Prevention is related to anesthesia events. Continuous feedback within the surgical and anesthetist team is essential. General anesthesia with orotracheal intubation, with no attempts to spontaneous breathing in order to avoid cough, avoiding nitrous oxide and providing hand ventilation to deflate the lung when the surgeon enters the parietal pleura are anesthetic management details for preventing complications such as pneumothorax and subcutaneous emphysema [14].

A positive pressure sustained ventilation administered by the anesthesiologist is used during approximation of the previously spread muscles with a single absorbable stitch. This minimizes the retention of air in the pleural space [33].

In general, no purse-string suture is needed at the pleural entry site [31, 38].

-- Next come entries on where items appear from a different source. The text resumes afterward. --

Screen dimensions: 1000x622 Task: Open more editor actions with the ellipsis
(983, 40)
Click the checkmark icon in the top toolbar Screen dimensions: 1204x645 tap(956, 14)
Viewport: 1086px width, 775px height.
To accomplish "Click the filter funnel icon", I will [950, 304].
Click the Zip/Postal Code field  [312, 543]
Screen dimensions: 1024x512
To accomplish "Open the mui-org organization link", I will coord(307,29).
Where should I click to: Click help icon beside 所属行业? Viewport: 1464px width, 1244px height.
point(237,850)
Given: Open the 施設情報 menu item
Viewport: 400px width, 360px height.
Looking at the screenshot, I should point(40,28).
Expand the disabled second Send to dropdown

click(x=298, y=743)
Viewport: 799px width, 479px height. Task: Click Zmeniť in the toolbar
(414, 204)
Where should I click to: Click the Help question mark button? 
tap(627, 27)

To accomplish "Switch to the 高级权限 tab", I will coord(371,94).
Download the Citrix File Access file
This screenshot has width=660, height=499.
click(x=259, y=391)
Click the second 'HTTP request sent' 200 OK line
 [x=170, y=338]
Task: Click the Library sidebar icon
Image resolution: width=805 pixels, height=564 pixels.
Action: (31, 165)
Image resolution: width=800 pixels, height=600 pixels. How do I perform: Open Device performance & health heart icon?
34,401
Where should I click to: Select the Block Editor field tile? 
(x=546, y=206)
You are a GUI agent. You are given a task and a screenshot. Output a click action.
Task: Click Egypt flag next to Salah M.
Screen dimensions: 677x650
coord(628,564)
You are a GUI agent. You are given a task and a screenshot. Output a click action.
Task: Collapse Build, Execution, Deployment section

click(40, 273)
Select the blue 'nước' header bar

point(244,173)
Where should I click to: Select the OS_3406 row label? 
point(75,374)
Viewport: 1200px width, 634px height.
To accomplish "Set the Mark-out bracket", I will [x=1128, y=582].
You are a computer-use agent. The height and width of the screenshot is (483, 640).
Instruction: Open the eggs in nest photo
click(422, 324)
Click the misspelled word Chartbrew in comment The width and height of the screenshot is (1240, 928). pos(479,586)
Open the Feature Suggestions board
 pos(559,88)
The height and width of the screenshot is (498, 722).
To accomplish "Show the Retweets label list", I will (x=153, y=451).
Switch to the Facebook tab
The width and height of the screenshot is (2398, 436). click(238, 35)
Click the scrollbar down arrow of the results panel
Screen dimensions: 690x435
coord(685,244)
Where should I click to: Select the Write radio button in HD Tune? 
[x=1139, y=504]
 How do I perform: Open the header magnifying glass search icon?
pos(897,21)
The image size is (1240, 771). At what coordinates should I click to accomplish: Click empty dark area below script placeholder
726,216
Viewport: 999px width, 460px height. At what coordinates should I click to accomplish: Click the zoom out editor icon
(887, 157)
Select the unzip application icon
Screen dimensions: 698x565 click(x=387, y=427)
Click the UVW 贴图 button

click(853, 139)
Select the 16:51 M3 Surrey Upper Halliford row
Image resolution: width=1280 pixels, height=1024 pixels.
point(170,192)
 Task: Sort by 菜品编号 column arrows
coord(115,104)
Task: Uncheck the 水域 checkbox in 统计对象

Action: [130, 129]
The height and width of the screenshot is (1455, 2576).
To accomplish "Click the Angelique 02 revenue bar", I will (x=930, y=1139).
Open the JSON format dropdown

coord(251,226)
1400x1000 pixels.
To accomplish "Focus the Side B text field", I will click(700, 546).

Physical exploration reveals crepitus at palpation, if there is associated subcutaneous emphysema, and thoracic auscultation shows decreased breath sounds. Chest radiograph is the standard procedure for the diagnosis of pneumothorax. It should be upright and preferably in the posteroanterior projection. If the patient cannot be upright, a lateral decubitus view with the suspect side positioned up may be helpful. Radiographs obtained in exhalation may accentuate the pneumothorax, but most of the thoracic surgeons have not found this technique useful enough in most clinical situations to warrant the double radiographic exposure. In general, the percentage of collapse is underestimated with the X-ray chest. It is feasible to find air in the subcutaneous space at X-ray when subcutaneous emphysema appears.

Computed tomography of the lungs gives an excellent evaluation of pneumothorax, but the cost-effectiveness of such a procedure must be questioned [28].

The physiologic consequences of a pneumothorax range from little, such as 10 % of collapse in a young person, to life-threatening, such as tension pneumothorax in an older patient with an already compromised cardiopulmonary function aggravated by mediastinal shift and compression of the contralateral lung [9].

A small pneumothorax in a healthy patient can be observed and followed until its reabsorption. Supplying extra oxygen to such patients theoretically hastens the resolution of the pneumothorax, but the true cost-effectiveness of such treatment can be questioned. Kircher and Swartzel [23] estimated that 1.5 % of the air is reabsorbed over each 24-h period.

Simple aspiration is particularly useful in a smaller pneumothorax with a delayed diagnosis, when the passage of time suggests that the process will be self-limited.

Thoracocentesis is indicated when a wait and see conduct is not an option. A tube thoracostomy should be carried out for pneumothoraces over 30 % to hasten recovery or in cases of lesser degrees of lung collapse for those patients with symptoms of associated disorders, such as heart or chronic pulmonary disease. We prefer to insert tube thoracostomy of 24–28-F catheter directed toward the apex. Rarely, this iatrogenic pneumothorax requires a more aggressive surgical option, like videothoracoscopic approach or even thoracotomy. The complications of thoracocentesis include aggravation of pneumothorax, which may be seen in 3–20 % of patients, hemothorax, pulmonary edema, intrapulmonary hemorrhage, and hemoptysis. Other rare events are vagal inhibition, air embolism, subcutaneous emphysema, bronchopleural fistula, empyema, seeding of a needle tract with malignant cells, and puncture of the liver or spleen.

Subcutaneous emphysema is directly related to the pneumothorax and usually resolves itself when pneumothorax is resolved [9]. There is no need for a specific approach.

Megison and Benzel [33] warned about the use of VPL shunting in adults with pulmonary disease. The ventilator reserve must be considered with particular care especially in meningomyelocele patients with kyphoscoliosis and in cases of Chiari malformation. In all these cases the burden of a pleural fluid effusion in an already-restricted ventilatory capacity might precipitate a frank respiratory failure [39].

Jones et al. [21] have achieved the use of an antisiphon device connected with the valve, with the aim of preventing the formation of clinically significant CSF pleural effusions. The authors reported that only 1 of 52 children developed a symptomatic hydrothorax that required conversion to a ventriculoperitoneal shunt

Nevertheless, the use of antisiphon devices in children frequently induces symptoms of underdrainage, owing to the narrow margins that these devices achieve for effectively controlling raised intracranial pressure [31].

Ventriculopleural shunts can be associated with debilitating scenarios, and caution should be exerted in their use in debilitated or immunocompromised patients, to avoid the occurrence of severe fibrotic changes in the pleural cavity with lung entrapment [22].

The general management consists of evaluation of pleural fluid and its drainage, supplemental oxygen, intravenous volume replacement, and the consideration of empiric antibiotics to cover coexistent infections. A comprehensive shunt evaluation with careful observation or revision of the ventriculopleural shunt is recommended. Removing the intrapleural shunt catheter must be considered, only if an infection has been demonstrated.